The improvements are projected to reduce annual electricity consumption on the campus by more than 1.5 million kilowatt hours. That’s enough to power 211 average-sized homes in St. Peter for a year. Ongoing annual savings are expected to be $150,000 or more.
“We have to heat, cool and light about 1.3 million square feet on the St. Peter campus. When you have that much real estate, even small steps to improve energy efficiency can make a huge difference in reducing our power consumption and operational costs,” said Carol Olson, the hospital’s executive director.
There are environmental benefits as well. The Southern Minnesota Municipal Power Agency, which provides power to the city of St. Peter, estimates that the energy-efficiency improvements on campus will reduce greenhouse gas emissions equal to about 243 passenger vehicles each year.

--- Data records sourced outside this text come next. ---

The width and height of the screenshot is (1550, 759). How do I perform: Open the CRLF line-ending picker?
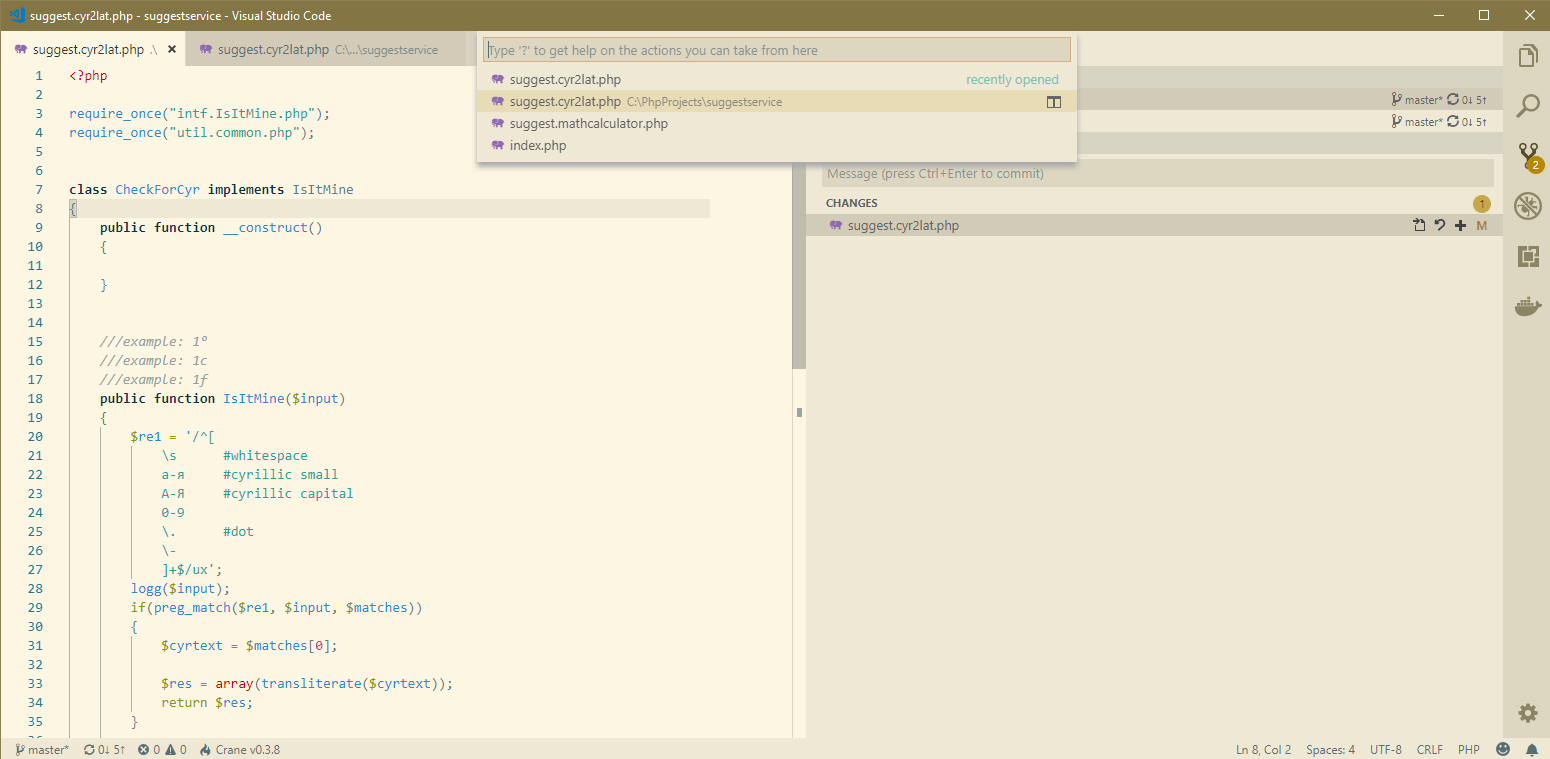(1429, 749)
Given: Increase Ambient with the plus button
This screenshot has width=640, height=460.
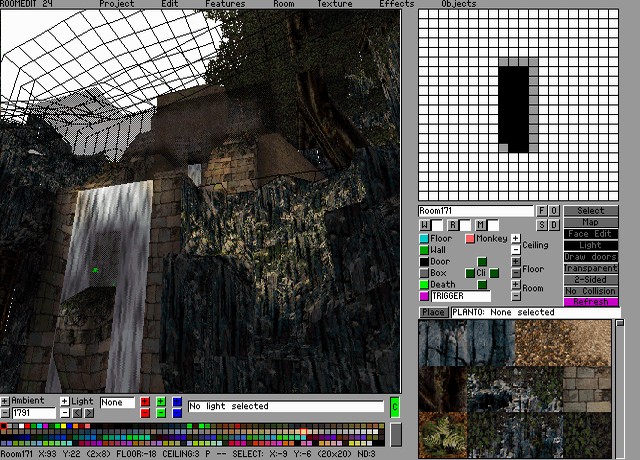Looking at the screenshot, I should (5, 401).
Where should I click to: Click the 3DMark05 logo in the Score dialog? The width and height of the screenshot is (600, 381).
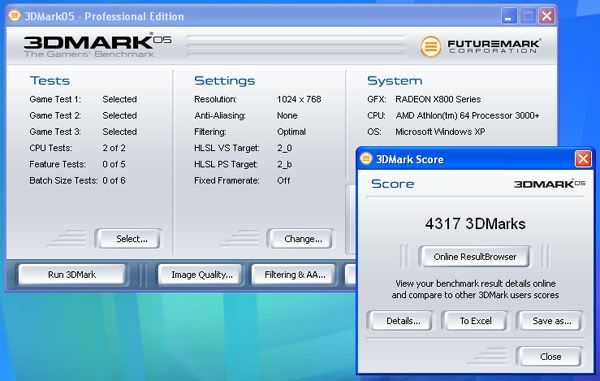[x=549, y=184]

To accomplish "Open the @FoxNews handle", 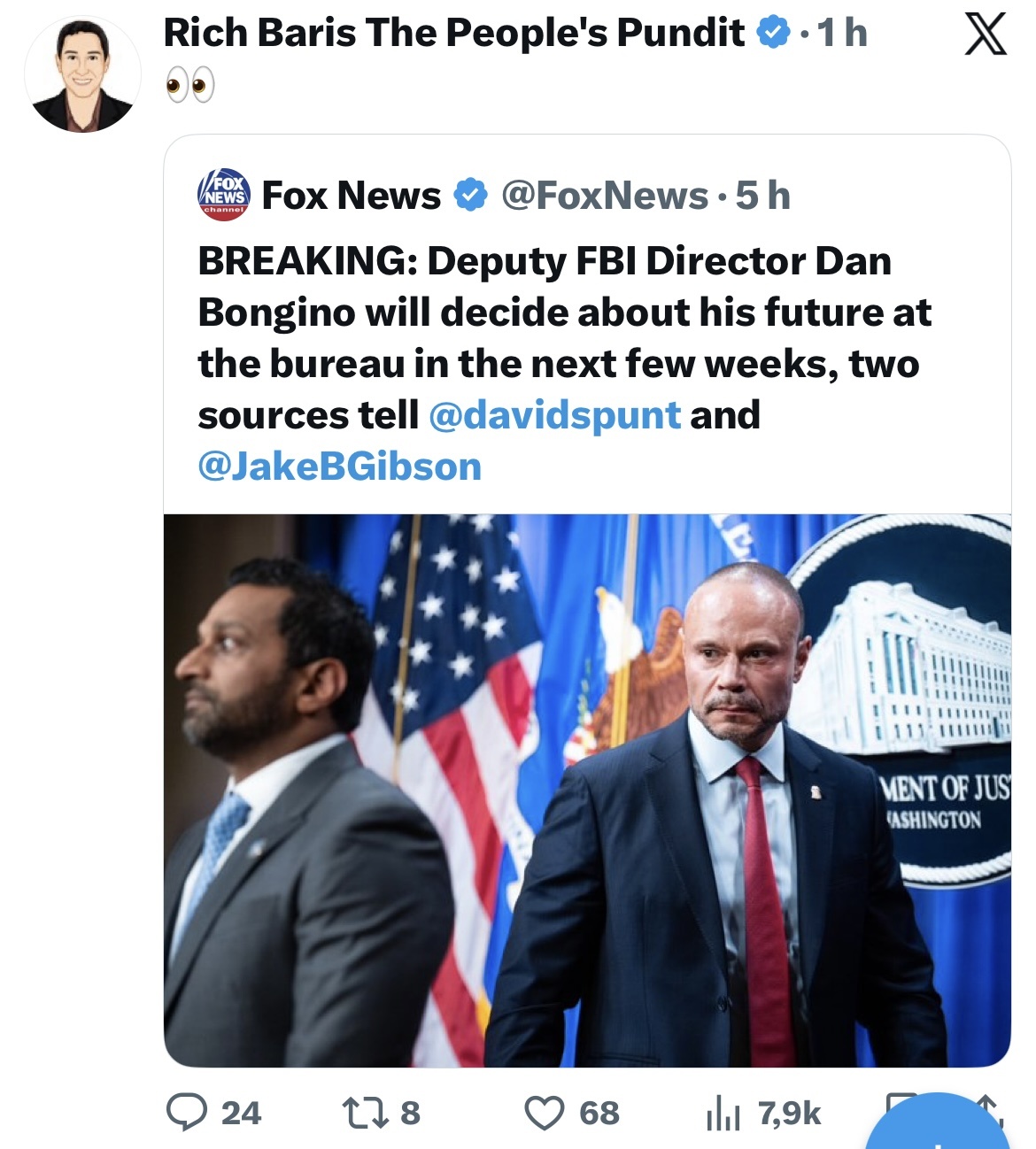I will tap(605, 196).
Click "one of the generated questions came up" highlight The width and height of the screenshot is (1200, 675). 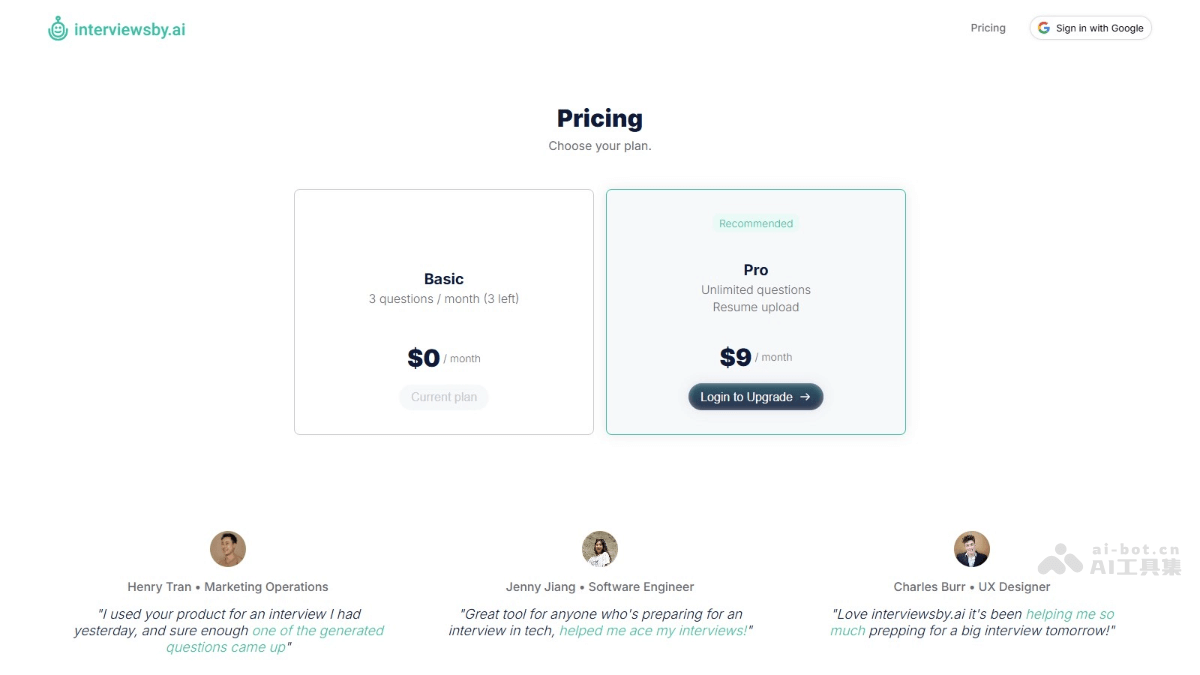point(317,631)
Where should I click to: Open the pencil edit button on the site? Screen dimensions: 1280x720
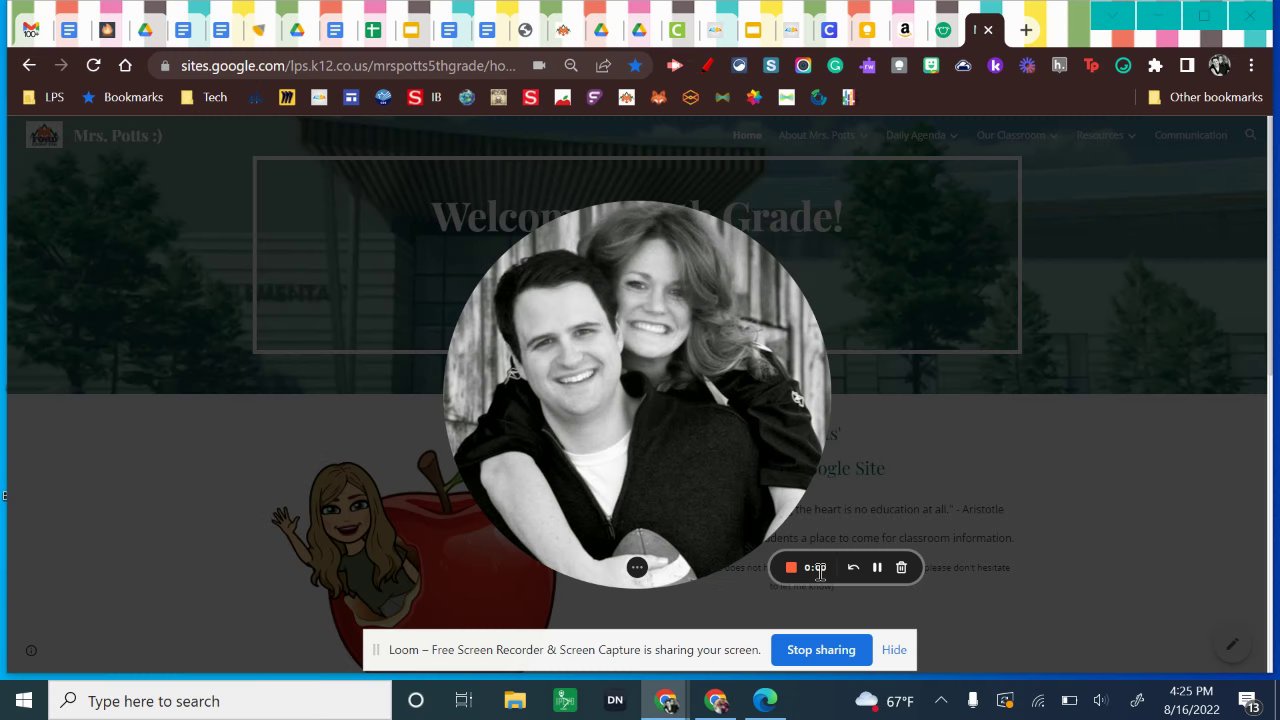(1232, 645)
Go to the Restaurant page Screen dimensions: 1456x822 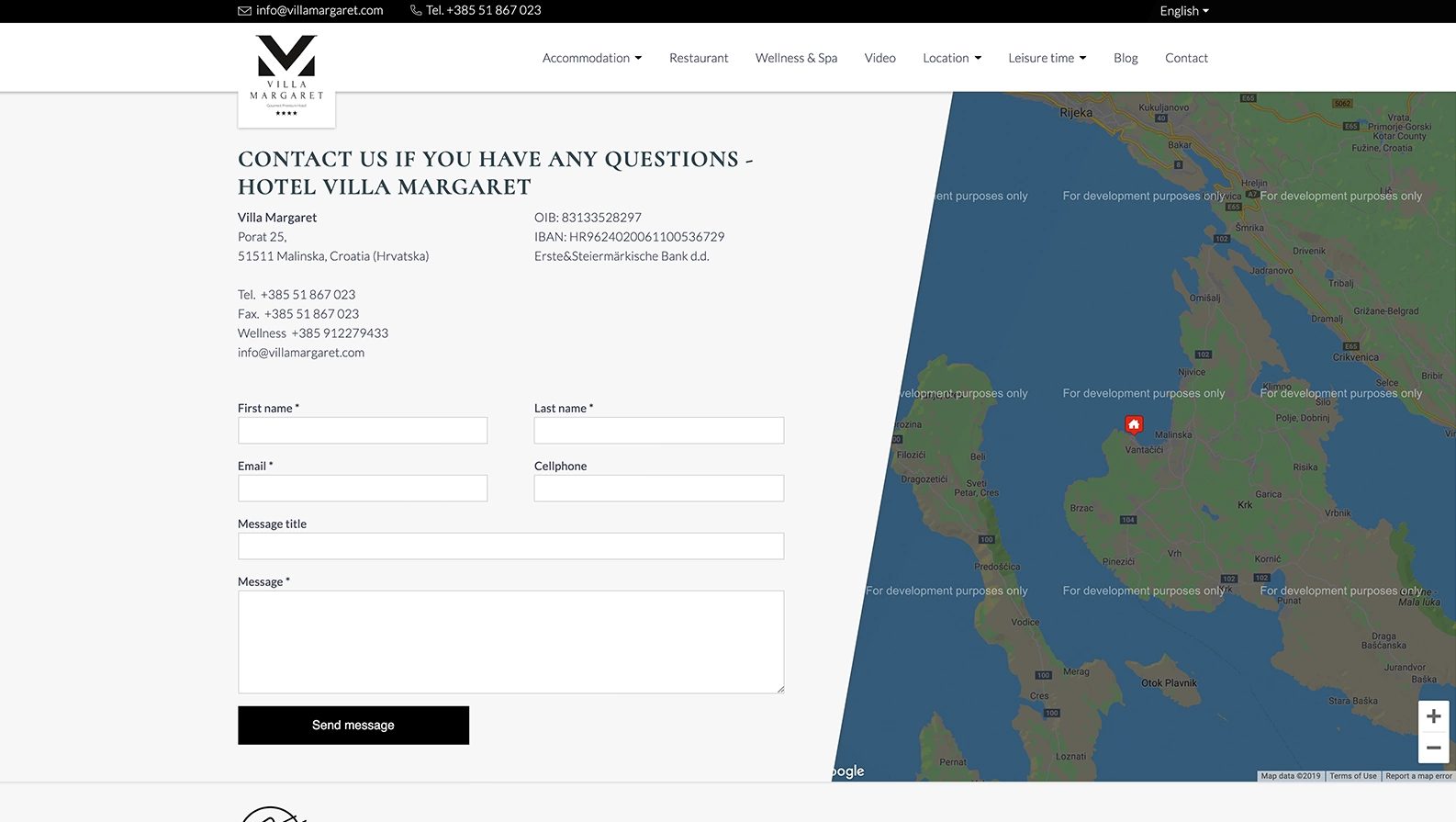click(x=698, y=58)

Installing high-efficiency heating and cooling units and advanced lighting controls were part of the $56.3 million phase one expansion of the Security Hospital. In addition, thousands of inefficient lights were replaced in existing buildings.
Replacing less efficient fixtures with LED bulbs was the single largest improvement, accounting for about $73,000 in rebates. Compared to incandescent lights, LEDs use at least 75 percent less energy and have a useful life of 25,000 hours or more. To date, the campus has replaced fluorescent tubes with nearly 2,400 LED bulbs and there are plans to swap out another 1,800 soon. In addition, more than 100 outdoor streetlamps on the 500-acre campus will be converted to LED bulbs.
The $70.2 million second phase of the Security Hospital’s expansion and renovation is now underway and includes similar energy-efficient equipment, which is expected to yield even more rebates and long-term savings.